Ruurd Bierman, Chairman of the Reference Group, explained the decision: "We strongly believe in televoting as a way of measuring the opinion of our millions of viewers across Europe. After the public debate about neighbor- and diaspora voting, we decided to give the national juries a say in the outcome of the 2009 Eurovision Song Contest."
A survey amongst delegation heads from represented countries revealed that a majority is in favor of such mixed model. Earlier today, they were informed about the outcome of the Reference Group meeting in Moscow.
A mixed voting system also has great support amongst the fans of the Eurovision Song Contest.

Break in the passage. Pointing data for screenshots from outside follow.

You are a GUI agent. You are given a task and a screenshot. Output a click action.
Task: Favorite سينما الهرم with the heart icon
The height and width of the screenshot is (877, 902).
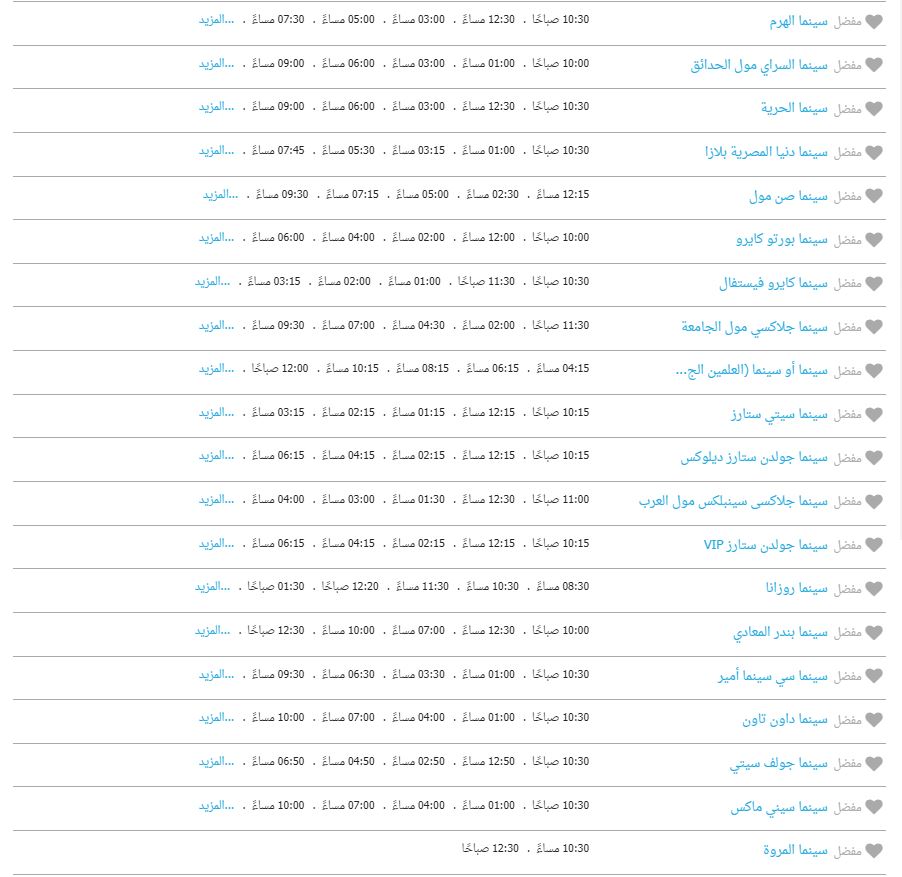pyautogui.click(x=874, y=22)
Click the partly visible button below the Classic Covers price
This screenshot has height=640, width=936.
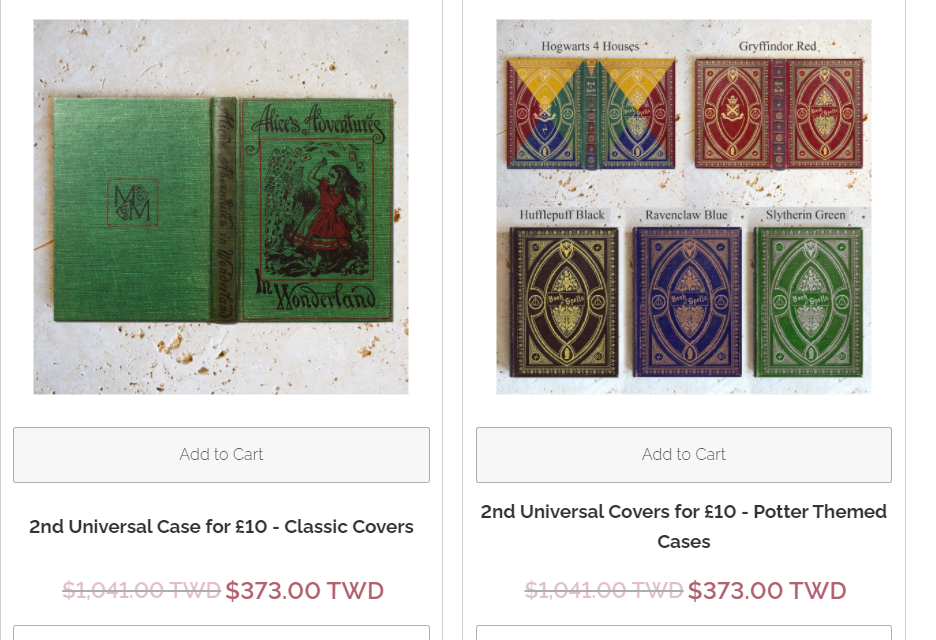point(221,633)
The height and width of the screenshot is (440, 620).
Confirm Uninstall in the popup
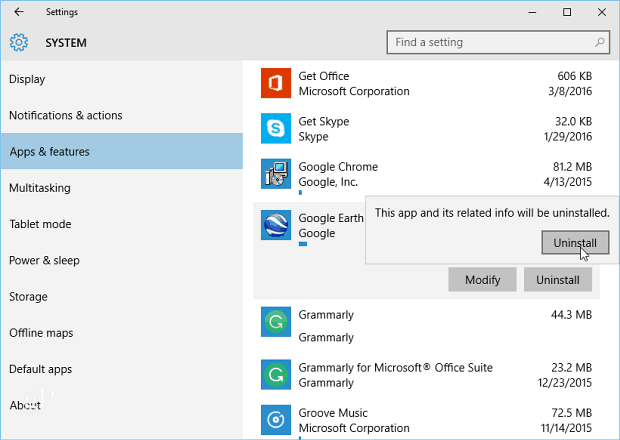(x=575, y=243)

"Nothing is more democratic than the vote of the public. But a jury takes the opportunity to listen to the songs several times, before they make up their minds. In Belgrade, we saw a difference in judgment of the public and the back-up juries, and we believe a combination will make the show more interesting," said Svante Stockselius, Executive Supervisor of the Eurovision Song Contest on behalf of the EBU.
In its next meeting, later this year, the Reference Group will decide upon the exact way the jury has to be composed, and to discuss rules to assure a fair jury vote.
The Semi-Finals will not see any changes in the voting procedure. As at the 2008 contest, televoters will again decide upon the nine songs that qualify in each of the two Semi-Finals, while the highest ranked entry of the back-up juries that didn't qualify yet through televoting will also qualify.
The Semi-Finals of the 2009 Eurovision Song Contest will take place in Moscow, Russia, on 12 and 14 May, the Final on Saturday, 16 May, next year.